» Work item: Each record that follows should be transcribed word for word.

» Records from a data source:
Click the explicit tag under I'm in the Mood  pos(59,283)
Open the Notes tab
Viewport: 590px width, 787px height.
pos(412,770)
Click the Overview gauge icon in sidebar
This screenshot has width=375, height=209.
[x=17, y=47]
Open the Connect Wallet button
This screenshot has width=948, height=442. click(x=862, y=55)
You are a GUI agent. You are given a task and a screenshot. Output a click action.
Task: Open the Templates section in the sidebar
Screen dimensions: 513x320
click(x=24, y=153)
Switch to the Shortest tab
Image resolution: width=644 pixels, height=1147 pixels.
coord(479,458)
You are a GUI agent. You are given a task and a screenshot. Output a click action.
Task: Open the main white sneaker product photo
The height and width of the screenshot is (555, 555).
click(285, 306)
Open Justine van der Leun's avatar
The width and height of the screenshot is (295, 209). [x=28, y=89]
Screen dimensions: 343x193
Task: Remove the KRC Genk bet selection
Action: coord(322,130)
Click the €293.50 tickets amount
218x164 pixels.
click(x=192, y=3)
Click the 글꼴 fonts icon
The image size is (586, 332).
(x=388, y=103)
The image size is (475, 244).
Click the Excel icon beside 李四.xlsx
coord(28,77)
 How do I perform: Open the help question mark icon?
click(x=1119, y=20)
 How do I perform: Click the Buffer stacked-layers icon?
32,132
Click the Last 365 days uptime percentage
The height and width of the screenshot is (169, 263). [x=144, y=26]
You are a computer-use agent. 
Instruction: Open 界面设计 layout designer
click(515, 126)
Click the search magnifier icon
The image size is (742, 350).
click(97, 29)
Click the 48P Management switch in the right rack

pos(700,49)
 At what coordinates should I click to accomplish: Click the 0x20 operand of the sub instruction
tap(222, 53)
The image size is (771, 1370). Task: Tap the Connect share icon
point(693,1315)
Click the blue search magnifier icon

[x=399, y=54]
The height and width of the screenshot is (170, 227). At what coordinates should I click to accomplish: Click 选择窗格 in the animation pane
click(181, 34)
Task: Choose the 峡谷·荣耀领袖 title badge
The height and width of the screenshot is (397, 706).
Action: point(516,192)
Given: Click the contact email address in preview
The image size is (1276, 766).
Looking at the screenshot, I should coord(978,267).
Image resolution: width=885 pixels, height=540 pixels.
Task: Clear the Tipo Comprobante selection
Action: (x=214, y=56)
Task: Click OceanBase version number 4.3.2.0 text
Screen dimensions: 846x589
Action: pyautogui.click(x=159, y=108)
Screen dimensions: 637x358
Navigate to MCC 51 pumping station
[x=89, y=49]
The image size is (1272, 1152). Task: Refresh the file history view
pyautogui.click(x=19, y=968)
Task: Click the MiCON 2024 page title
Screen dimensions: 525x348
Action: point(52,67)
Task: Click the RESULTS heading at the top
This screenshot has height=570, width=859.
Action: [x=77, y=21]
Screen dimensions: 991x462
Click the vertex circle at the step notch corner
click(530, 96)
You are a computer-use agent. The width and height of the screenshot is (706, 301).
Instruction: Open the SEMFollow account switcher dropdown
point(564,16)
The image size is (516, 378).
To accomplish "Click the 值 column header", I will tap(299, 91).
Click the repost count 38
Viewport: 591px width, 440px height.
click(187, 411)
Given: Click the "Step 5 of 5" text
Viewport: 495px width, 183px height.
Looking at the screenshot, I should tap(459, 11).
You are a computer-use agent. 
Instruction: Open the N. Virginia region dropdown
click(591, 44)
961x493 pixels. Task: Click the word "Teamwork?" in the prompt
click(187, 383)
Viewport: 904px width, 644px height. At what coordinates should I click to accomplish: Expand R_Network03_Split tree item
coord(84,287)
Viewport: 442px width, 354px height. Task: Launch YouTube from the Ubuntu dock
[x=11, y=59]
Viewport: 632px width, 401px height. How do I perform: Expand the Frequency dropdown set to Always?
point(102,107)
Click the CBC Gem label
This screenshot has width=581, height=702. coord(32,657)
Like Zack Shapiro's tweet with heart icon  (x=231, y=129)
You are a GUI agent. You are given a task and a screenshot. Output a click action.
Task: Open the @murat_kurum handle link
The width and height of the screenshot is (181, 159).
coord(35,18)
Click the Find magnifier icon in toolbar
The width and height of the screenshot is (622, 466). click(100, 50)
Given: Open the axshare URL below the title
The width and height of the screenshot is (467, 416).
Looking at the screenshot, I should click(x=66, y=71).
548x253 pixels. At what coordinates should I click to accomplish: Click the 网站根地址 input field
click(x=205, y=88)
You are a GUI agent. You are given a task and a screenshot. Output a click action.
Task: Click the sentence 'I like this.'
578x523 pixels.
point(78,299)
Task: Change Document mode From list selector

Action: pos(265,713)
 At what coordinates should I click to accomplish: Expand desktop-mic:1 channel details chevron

» Expected answer:
Click the explicit tag under I'm in the Mood  pos(59,283)
Open the Notes tab
Viewport: 590px width, 787px height.
pos(412,770)
Click the Overview gauge icon in sidebar
This screenshot has width=375, height=209.
[x=17, y=47]
Open the Connect Wallet button
This screenshot has width=948, height=442. click(x=862, y=55)
You are a GUI agent. You are given a task and a screenshot. Output a click action.
Task: Open the Templates section in the sidebar
Screen dimensions: 513x320
click(x=24, y=153)
Switch to the Shortest tab
Image resolution: width=644 pixels, height=1147 pixels.
coord(479,458)
You are a GUI agent. You are given a task and a screenshot. Output a click action.
Task: Open the main white sneaker product photo
The height and width of the screenshot is (555, 555).
click(285, 306)
Open Justine van der Leun's avatar
The width and height of the screenshot is (295, 209). [x=28, y=89]
Screen dimensions: 343x193
Task: Remove the KRC Genk bet selection
Action: coord(322,130)
Click the €293.50 tickets amount
218x164 pixels.
click(x=192, y=3)
Click the 글꼴 fonts icon
The image size is (586, 332).
(x=388, y=103)
The image size is (475, 244).
Click the Excel icon beside 李四.xlsx
coord(28,77)
 How do I perform: Open the help question mark icon?
click(x=1119, y=20)
 How do I perform: Click the Buffer stacked-layers icon?
32,132
Click the Last 365 days uptime percentage
The height and width of the screenshot is (169, 263). [x=144, y=26]
You are a computer-use agent. 
Instruction: Open 界面设计 layout designer
click(515, 126)
Click the search magnifier icon
The image size is (742, 350).
click(97, 29)
Click the 48P Management switch in the right rack

pos(700,49)
 At what coordinates should I click to accomplish: Click the 0x20 operand of the sub instruction
tap(222, 53)
The image size is (771, 1370). Task: Tap the Connect share icon
point(693,1315)
Click the blue search magnifier icon

[x=399, y=54]
The height and width of the screenshot is (170, 227). At what coordinates should I click to accomplish: Click 选择窗格 in the animation pane
click(181, 34)
Task: Choose the 峡谷·荣耀领袖 title badge
The height and width of the screenshot is (397, 706).
Action: point(516,192)
Given: Click the contact email address in preview
The image size is (1276, 766).
Looking at the screenshot, I should coord(978,267).
Image resolution: width=885 pixels, height=540 pixels.
Task: Clear the Tipo Comprobante selection
Action: (x=214, y=56)
Task: Click OceanBase version number 4.3.2.0 text
Screen dimensions: 846x589
Action: pyautogui.click(x=159, y=108)
Screen dimensions: 637x358
Navigate to MCC 51 pumping station
[x=89, y=49]
The image size is (1272, 1152). Task: Refresh the file history view
pyautogui.click(x=19, y=968)
Task: Click the MiCON 2024 page title
Screen dimensions: 525x348
Action: point(52,67)
Task: Click the RESULTS heading at the top
This screenshot has height=570, width=859.
Action: [x=77, y=21]
Screen dimensions: 991x462
Click the vertex circle at the step notch corner
click(530, 96)
You are a computer-use agent. The width and height of the screenshot is (706, 301).
Instruction: Open the SEMFollow account switcher dropdown
point(564,16)
The image size is (516, 378).
To accomplish "Click the 值 column header", I will tap(299, 91).
Click the repost count 38
Viewport: 591px width, 440px height.
click(187, 411)
Given: Click the "Step 5 of 5" text
Viewport: 495px width, 183px height.
Looking at the screenshot, I should tap(459, 11).
You are a computer-use agent. 
Instruction: Open the N. Virginia region dropdown
click(591, 44)
961x493 pixels. Task: Click the word "Teamwork?" in the prompt
click(187, 383)
Viewport: 904px width, 644px height. At what coordinates should I click to accomplish: Expand R_Network03_Split tree item
coord(84,287)
Viewport: 442px width, 354px height. Task: Launch YouTube from the Ubuntu dock
[x=11, y=59]
Viewport: 632px width, 401px height. How do I perform: Expand the Frequency dropdown set to Always?
point(102,107)
Click the CBC Gem label
This screenshot has width=581, height=702. coord(32,657)
Like Zack Shapiro's tweet with heart icon  (x=231, y=129)
You are a GUI agent. You are given a task and a screenshot. Output a click action.
Task: Open the @murat_kurum handle link
The width and height of the screenshot is (181, 159).
coord(35,18)
Click the Find magnifier icon in toolbar
The width and height of the screenshot is (622, 466). click(100, 50)
Given: Open the axshare URL below the title
The width and height of the screenshot is (467, 416).
Looking at the screenshot, I should click(x=66, y=71).
548x253 pixels. At what coordinates should I click to accomplish: Click the 网站根地址 input field
click(x=205, y=88)
You are a GUI agent. You are given a task and a screenshot. Output a click action.
Task: Click the sentence 'I like this.'
578x523 pixels.
point(78,299)
Task: Change Document mode From list selector

Action: pos(265,713)
 At what coordinates should I click to accomplish: Expand desktop-mic:1 channel details chevron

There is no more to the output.